■ **Excerpted text**:

§

Output (Python 2.x):

Caught!

ValueError: list.remove(x): x not in list

Output (Python 3.x):

  File "<input>", line 3
    except IndexError, ValueError:
                     ^
SyntaxError: invalid syntax

💡 Explanation

  • To add multiple Exceptions to the except clause, you need to pass them as parenthesized tuple as the first argument. The second argument is an optional name, which when supplied will bind the Exception instance that has been raised. Example,

    some_list = [1, 2, 3]
    try:
       # This should raise a ``ValueError``
       some_list.remove(4)
    except (IndexError, ValueError), e:
       print("Caught again!")
       print(e)

    Output (Python 2.x):

    Caught again!
    list.remove(x): x not in list
    

    Output (Python 3.x):

      File "<input>", line 4
        except (IndexError, ValueError), e:
                                         ^
    IndentationError: unindent does not match any outer indentation level
  • Separating the exception from the variable with a comma is deprecated and does not work in Python 3; the correct way is to use as. Example,

    some_list = [1, 2, 3]
    try:
        some_list.remove(4)
    
    except (IndexError, ValueError) as e:
        print("Caught again!")

§

■ **Information**:
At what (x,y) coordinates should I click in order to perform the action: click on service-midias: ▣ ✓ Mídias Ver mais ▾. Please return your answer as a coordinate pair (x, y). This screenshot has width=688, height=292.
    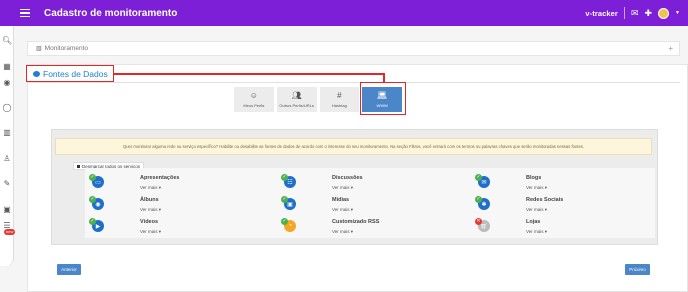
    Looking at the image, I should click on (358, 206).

§

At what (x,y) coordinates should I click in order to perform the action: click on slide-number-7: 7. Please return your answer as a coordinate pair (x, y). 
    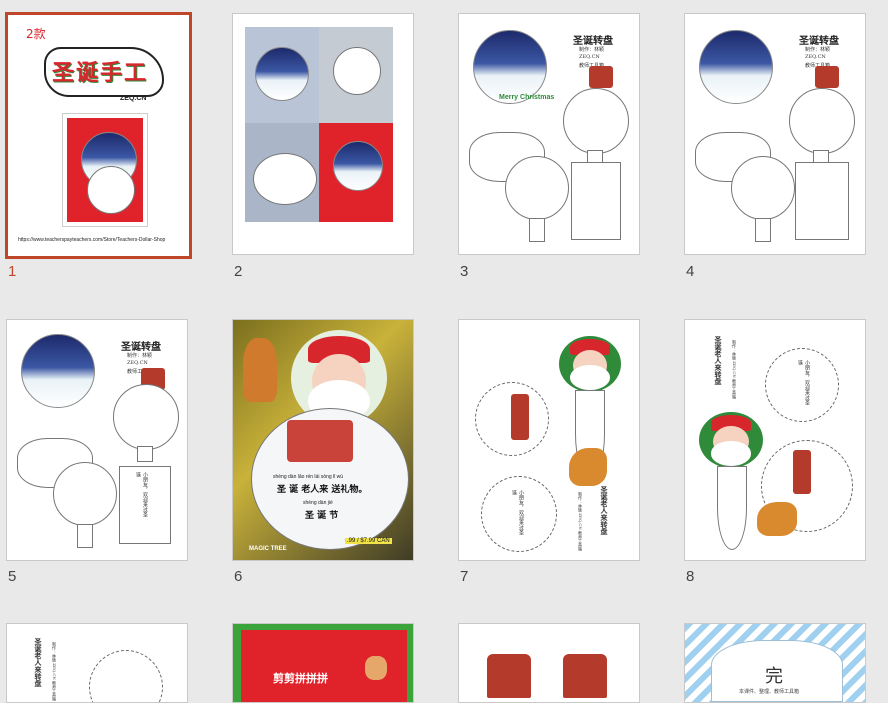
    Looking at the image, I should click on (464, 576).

§

■ **Work item A**:
Answer these from the excerpt on catching multiple exceptions in Python:
(i) In what form must multiple exceptions be passed to the except clause?
(ii) What does the optional second argument do when it is supplied?
(iii) What word does the excerpt give as the correct way to separate the exception from the variable?
■ **Work item B**: Resume the excerpt on catching multiple exceptions in Python from the point where it stops.

■ **Exercise result A**:
(i) As a parenthesized tuple, given as the first argument.
(ii) It binds the Exception instance that has been raised.
(iii) as

■ **Exercise result B**:
        print(e)

    Output:

    Caught again!
    list.remove(x): x not in list
    

▶ Same operands, different story!

1.

a = [1, 2, 3, 4]
b = a
a = a + [5, 6, 7, 8]

Output:

>>> a
[1, 2, 3, 4, 5, 6, 7, 8]
>>> b
[1, 2, 3, 4]

2.

a = [1, 2, 3, 4]
b = a
a += [5, 6, 7, 8]

Output:

>>> a
[1, 2, 3, 4, 5, 6, 7, 8]
>>> b
[1, 2, 3, 4, 5, 6, 7, 8]

💡 Explanation:

  • a += b doesn't always behave the same way as a = a + b. Classes may implement the op= operators differently, and lists do this.

  • The expression a = a + [5,6,7,8] generates a new list and sets a's reference to that new list, leaving b unchanged.

  • The expression a += [5,6,7,8] is actually mapped to an "extend" function that operates on the list such that a and b still point to the same list that has been modified in-place.


▶ Be careful with chained operations

>>> (False == False) in [False] # makes sense
False
>>> False == (False in [False]) # makes sense
False
>>> False == False in [False] # now what?
True

>>> True is False == False
False
>>> False is False is False
True

>>> 1 > 0 < 1
True
>>> (1 > 0) < 1
False
>>> 1 > (0 < 1)
False

💡 Explanation:

As per https://docs.python.org/2/reference/expressions.html#not-in

Formally, if a, b, c, ..., y, z are expressions and op1, op2, ..., opN are comparison operators, then a op1 b op2 c ... y opN z is equivalent to a op1 b and b op2 c and ... y opN z, except that each expression is evaluated at most once.

While such behavior might seem silly to you in the above examples, it's fantastic with stuff like a == b == c and 0 <= x <= 100.

  • False is False is False is equivalent to (False is False) and (False is False)
  • True is False == False is equivalent to True is False and False == False and since the first part of the statement (True is False) evaluates to False, the overall expression evaluates to False.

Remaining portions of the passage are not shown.